As a queer and trans person, there has always been some kind of disconnect between my mind and my body. That kind of made me think that we are more so the shapes of the water within our bodies than our physical body and it allowed me to think of myself as fluid and always changing. It was such a shift in how I viewed sound, as I started to realise the meaning behind sound as a universal language. On the other hand, more recently I began to realise how sound is being misused currently and the issues that arise from that misuse of sound.  Whether it’s the police use of sound or military use of acoustic force which can literally shatter ears or the capitalist production of culture and music. Reclaiming sonic warfare, as healing for me, is expressing the need to imagine a safer Sonic World for everybody. 

 

What role does love play in your life?

Just how I think of sound and frequency, I also think of actions in terms of frequency.  To me, gratitude and love are two of the highest and most powerful frequencies to resonate with. If I can imagine making every single action with love, it’s almost like a constant meditative state.

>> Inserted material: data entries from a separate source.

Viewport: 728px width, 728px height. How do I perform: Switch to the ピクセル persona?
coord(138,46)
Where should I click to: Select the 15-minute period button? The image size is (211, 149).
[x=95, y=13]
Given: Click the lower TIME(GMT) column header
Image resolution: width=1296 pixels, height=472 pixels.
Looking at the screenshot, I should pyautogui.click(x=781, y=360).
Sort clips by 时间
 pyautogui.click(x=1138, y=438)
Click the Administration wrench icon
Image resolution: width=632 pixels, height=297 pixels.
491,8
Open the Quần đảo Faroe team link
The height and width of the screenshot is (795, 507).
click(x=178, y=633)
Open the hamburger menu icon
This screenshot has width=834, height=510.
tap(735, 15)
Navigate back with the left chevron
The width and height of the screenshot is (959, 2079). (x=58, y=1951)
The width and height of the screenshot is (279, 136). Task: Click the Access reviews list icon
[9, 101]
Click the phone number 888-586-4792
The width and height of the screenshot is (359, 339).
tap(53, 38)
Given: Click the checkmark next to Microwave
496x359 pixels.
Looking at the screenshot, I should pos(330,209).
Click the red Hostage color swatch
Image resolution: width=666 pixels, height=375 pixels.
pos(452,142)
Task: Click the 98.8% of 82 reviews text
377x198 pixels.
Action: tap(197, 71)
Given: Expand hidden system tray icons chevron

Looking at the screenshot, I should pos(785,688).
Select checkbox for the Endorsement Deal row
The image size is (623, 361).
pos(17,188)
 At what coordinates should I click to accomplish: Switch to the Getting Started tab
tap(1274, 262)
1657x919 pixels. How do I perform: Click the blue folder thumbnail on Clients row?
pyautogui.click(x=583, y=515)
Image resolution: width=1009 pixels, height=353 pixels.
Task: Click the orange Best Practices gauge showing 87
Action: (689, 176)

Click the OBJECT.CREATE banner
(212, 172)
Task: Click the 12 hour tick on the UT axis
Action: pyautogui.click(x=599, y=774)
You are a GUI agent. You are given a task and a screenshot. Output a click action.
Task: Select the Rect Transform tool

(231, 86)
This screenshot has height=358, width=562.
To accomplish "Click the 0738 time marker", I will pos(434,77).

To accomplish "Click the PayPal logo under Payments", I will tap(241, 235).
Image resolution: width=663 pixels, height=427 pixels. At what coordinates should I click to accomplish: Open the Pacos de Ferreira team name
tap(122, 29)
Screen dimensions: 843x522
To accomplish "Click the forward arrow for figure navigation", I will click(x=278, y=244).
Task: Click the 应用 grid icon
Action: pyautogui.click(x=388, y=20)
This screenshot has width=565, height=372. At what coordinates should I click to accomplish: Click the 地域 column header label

At a certain point in my life, I kind of stopped being like, Oh I’m gonna take 30 minutes just to sit under a tree and meditate…I was meditating while I was doing everyday tasks because it felt most natural.  I think a lot of my music is about love and relationships and sex even, I think it’s my raw expression of the kind of love that I experience.  It’s vulnerable, it’s rewarding, and it’s psychedelic in a sense; I think that reflects in the sounds that I create. I feel very blessed to have the gift of music and to have been passed down this gift. I also almost feel an obligation, or an intense desire to carry this music into the next generation.  I feel a lot of love when I’m practising and learning because that’s the way I’m showing my love to my family.  I’m carrying that knowledge into the next generation. I feel very blessed to have just such loving and meaningful relationships in my life.